Zurich, 4th district. A nightlife area. The crowd is young. The garish ladies who once dominated the street scene here have to find a new place to stay. The district is hip, becoming more respectable and thus more expensive. In a backyard, there is a restaurant that is hard to beat for cordiality. The Gül, which means rose, and Güle Güle means goodbye. Every guest is bid farewell by the entire team and greeted with Merhaba (hello, good day).
The boss at Gül is Elif Oskan, who runs the lively restaurant with a small, predominantly female team. Her parents are also almost always present. Elif grew up in Zurich, her love of food and cooking was awakened by her mother, and so Elif became a cook. After her apprenticeship, she went to Markus G. Lindner at the Mesa and finally to Heston Blumenthal’s Fat Duck. There she meets and falls in love with the Bavarian Markus Stöckle. This is not wanted in Blumenthal’s brigade, so she goes back to Zurich, sets up her own business and enchants the city as Miss Marshall with nitrogen ice cream and desserts.

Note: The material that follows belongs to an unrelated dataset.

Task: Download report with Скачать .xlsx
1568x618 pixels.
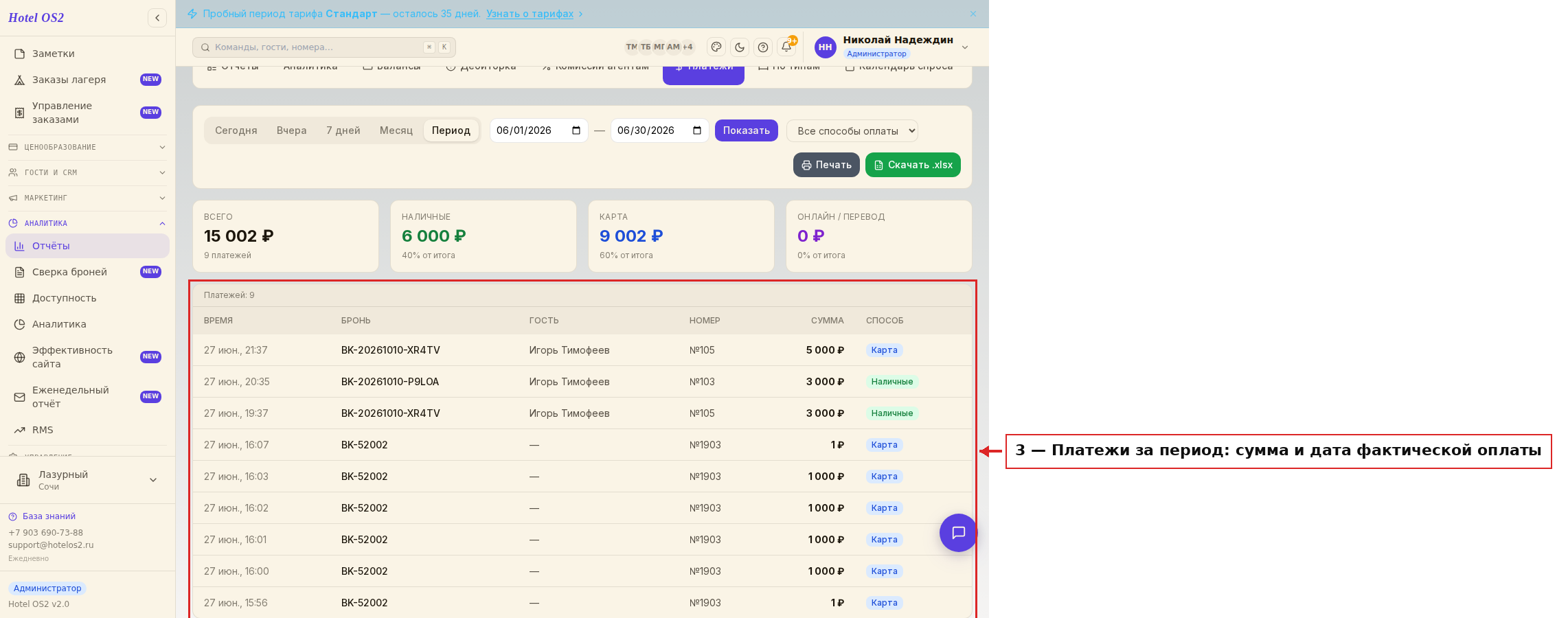Action: pos(913,165)
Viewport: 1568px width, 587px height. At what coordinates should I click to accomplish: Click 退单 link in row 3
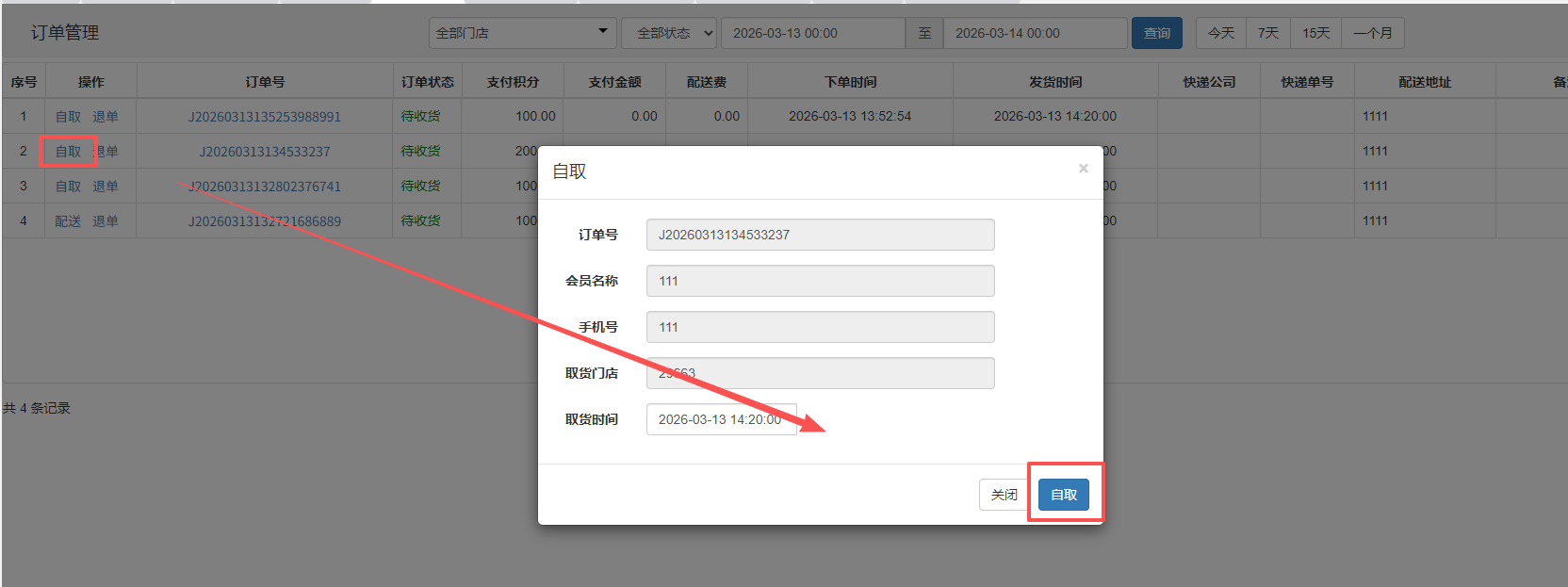[x=106, y=187]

In 2016, Stöckle also comes to Zurich and together they run various pop-up restaurants. Then first the Bavarian restaurant Rosi opens, which Stöckle now runs. This is followed by Gül, where Elif works, mostly at the wood-burning oven. What the young chef serves has clear roots in Turkish cuisine, but has risen to the avant-garde. Yet Elif’s cuisine remains unpretentious, simple and comprehensible. Almost everyone knows Turkish cuisine, but one like this is new and remarkably good.